Sunday, August 2, 2009

I am sorry but it's just too soon...



Well, I guess it is official…I am not super awesome at blogging, I’ll credit it that back to my commitment issues. It has been awhile. But if it counts for anything I have been busy, busy working my way out of a funk. I don’t want to speak too soon but I think I am back.

If you know me, and you have asked me how I am or what I am up to in the last couple months, I can 99.9% guarantee that I have responded with “Oh I am in a funk” or the popular “Oh I have to get my life in order.”


So I have pinpointed this whole, “I am in a funk/I need to get my life in order” thing back to mid-March when I found myself at the local Shopko contemplating about which gel arch supports I should purchase.
Yeah that is right I was buying arch supports. And yes, I feel that there are several things wrong with this.I was buying them because I needed them, my paws were in a bad way, didn’t know why but the bottoms of my feet were killing me. Of course, I was convinced that I had fallen arches and that my feet would never be the same again and I was destined for a future where my only footwear choices would consist of those white old-people/nurse shoes or crocs or running shoes. Sick. And who knows if this would even help with the pain… But still this pretty much meant I was going to spend the rest of my life ensuring people I was not A) a lesbian B) a coach C) 64 years old and D) that I wasn’t a frump.

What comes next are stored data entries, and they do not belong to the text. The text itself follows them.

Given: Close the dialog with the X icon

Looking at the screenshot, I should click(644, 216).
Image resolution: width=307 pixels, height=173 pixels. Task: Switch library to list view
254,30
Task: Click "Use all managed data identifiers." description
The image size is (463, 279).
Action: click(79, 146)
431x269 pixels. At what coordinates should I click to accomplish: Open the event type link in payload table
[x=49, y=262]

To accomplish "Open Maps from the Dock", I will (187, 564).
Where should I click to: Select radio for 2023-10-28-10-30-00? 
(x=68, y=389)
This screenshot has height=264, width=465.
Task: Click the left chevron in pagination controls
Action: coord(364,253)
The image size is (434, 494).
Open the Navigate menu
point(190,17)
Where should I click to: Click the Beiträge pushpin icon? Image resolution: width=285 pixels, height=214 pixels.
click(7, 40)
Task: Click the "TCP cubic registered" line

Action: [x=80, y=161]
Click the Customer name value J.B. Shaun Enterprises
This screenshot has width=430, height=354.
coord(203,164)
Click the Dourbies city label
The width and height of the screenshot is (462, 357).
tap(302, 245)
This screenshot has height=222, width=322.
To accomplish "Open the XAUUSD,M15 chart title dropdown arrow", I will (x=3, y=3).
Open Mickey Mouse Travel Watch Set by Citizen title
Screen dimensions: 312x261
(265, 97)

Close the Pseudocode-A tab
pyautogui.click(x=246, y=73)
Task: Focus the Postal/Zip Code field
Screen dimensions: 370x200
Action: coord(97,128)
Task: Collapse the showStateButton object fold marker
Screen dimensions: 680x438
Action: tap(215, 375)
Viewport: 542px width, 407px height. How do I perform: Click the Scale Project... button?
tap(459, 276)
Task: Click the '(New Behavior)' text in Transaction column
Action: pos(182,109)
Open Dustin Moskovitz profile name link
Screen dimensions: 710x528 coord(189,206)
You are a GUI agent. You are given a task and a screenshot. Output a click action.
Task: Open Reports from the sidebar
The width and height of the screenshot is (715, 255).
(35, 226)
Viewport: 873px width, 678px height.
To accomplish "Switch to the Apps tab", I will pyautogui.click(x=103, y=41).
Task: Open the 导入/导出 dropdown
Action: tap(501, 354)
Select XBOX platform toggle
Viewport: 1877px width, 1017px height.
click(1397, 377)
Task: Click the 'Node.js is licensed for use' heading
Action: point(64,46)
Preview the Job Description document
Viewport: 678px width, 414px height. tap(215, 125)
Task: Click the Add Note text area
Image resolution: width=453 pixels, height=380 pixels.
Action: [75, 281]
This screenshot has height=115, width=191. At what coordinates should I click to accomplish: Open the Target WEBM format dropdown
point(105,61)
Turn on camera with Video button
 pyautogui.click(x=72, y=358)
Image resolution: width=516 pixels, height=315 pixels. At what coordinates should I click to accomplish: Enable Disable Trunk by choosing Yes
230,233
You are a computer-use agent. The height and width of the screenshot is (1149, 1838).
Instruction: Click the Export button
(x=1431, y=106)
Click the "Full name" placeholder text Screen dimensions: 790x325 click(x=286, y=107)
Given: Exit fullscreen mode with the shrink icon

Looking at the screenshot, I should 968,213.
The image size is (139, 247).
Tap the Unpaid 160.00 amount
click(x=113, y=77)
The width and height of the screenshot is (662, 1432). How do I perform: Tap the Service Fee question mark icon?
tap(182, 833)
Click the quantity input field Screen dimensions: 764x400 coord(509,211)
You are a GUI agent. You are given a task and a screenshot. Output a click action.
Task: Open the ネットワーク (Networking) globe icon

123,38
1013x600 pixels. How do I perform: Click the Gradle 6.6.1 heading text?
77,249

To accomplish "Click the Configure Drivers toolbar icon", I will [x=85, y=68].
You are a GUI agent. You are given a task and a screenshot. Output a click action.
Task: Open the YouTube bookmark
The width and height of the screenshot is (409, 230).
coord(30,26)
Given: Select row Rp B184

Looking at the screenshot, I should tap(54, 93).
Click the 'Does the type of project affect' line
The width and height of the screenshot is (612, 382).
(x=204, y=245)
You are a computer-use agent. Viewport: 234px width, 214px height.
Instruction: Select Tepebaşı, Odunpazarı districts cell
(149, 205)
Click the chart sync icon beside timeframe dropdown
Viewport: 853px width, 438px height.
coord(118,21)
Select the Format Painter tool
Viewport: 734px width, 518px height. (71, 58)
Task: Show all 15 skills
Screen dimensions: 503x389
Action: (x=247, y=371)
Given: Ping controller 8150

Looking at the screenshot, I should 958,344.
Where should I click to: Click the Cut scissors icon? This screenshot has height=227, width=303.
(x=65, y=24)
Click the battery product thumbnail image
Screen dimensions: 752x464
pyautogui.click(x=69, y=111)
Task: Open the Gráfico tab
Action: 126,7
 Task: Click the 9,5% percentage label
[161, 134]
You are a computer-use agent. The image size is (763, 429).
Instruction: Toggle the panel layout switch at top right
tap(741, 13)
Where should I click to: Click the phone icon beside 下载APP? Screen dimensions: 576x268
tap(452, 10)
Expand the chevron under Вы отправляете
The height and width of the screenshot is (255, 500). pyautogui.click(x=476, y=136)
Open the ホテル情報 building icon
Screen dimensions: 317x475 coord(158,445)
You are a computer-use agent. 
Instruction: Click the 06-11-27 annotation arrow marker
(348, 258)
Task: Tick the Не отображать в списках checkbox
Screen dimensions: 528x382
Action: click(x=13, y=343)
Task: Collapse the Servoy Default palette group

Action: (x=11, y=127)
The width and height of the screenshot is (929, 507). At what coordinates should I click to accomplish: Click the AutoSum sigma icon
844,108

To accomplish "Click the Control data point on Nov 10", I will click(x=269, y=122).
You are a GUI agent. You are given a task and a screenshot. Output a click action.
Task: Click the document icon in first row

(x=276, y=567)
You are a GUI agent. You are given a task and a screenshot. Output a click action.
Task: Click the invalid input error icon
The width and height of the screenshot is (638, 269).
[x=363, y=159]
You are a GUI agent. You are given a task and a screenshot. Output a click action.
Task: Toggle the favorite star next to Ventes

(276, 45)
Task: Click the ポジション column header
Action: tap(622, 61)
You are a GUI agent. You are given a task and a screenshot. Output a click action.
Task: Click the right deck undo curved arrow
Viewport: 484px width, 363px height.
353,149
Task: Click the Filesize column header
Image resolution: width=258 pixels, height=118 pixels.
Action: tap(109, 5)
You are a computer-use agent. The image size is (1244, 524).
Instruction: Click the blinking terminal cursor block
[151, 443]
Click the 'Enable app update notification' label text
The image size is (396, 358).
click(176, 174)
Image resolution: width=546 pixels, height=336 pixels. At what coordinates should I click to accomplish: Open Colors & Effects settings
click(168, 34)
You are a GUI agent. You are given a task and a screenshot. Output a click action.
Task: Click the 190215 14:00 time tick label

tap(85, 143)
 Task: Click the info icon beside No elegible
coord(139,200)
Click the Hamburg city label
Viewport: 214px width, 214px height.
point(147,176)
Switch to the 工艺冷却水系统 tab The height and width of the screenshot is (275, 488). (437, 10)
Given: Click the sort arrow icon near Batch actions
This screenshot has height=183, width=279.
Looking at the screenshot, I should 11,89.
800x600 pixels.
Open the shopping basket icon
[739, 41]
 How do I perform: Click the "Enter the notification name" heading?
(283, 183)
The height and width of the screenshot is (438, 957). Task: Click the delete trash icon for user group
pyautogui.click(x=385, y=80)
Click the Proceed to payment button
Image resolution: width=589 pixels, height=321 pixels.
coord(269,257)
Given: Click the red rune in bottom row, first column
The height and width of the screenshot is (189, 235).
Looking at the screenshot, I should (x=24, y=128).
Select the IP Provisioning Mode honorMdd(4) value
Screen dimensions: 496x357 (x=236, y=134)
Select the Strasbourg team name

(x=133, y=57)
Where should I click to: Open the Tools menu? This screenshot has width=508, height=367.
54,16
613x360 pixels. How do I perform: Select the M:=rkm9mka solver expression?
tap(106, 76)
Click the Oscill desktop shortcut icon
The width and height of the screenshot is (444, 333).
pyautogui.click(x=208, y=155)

So the purchase was made and after immediately ripping the package open in the car and inserting into my shoes right away and even though I felt immediate relief I thought hmmmm…this is not where I wanted to be or what I had planned…..

I mean it was a Friday evening ok it was Friday night, I had just made an appointment with a Bulgarian Massage Therapist with the hope his natural remedies could cure my feet, I had just turned 29, too young for arch supports and I was in a ghetto Shopko parking lot, alone, preparing to accept a life void of any footwear that makes me feel pretty or happy which would surely lead to a life void everything I have ever dreamed of and of everything that i I currently love: traveling, the beach, pretty wedding shoes (and don’t get me started on all the shoe pictures), fun with friends, the mountains, cooking good eats, love, marriage, babies, an RV, I mean I was seconds away from the Jazzy (AKA Rascal [see pic above])…and I wasn’t ready for that, it was too soon. I was whirling and I guess something inside me went into a coma that day….


Well it turns out that my feet are back to normal, big shocker…it seems like they were back to normal about a week or 2 after the Shopko incident. So it turns out that I may have over reacted a bit…weird. Looking back I guess I tend to do that…because I have been enjoying a summer feeling like a girl wearing flips and high heels...But that Friday in Shopko started a string of, well let's just say unnecessary incidences…any way it has just taken my mind a few extra months to pull out of it…any way I am back. I am back but with a lesson learned – I have made a promise to myself, a promise to never stray again from the theme song of my life. Thank you Kenny and I am sorry.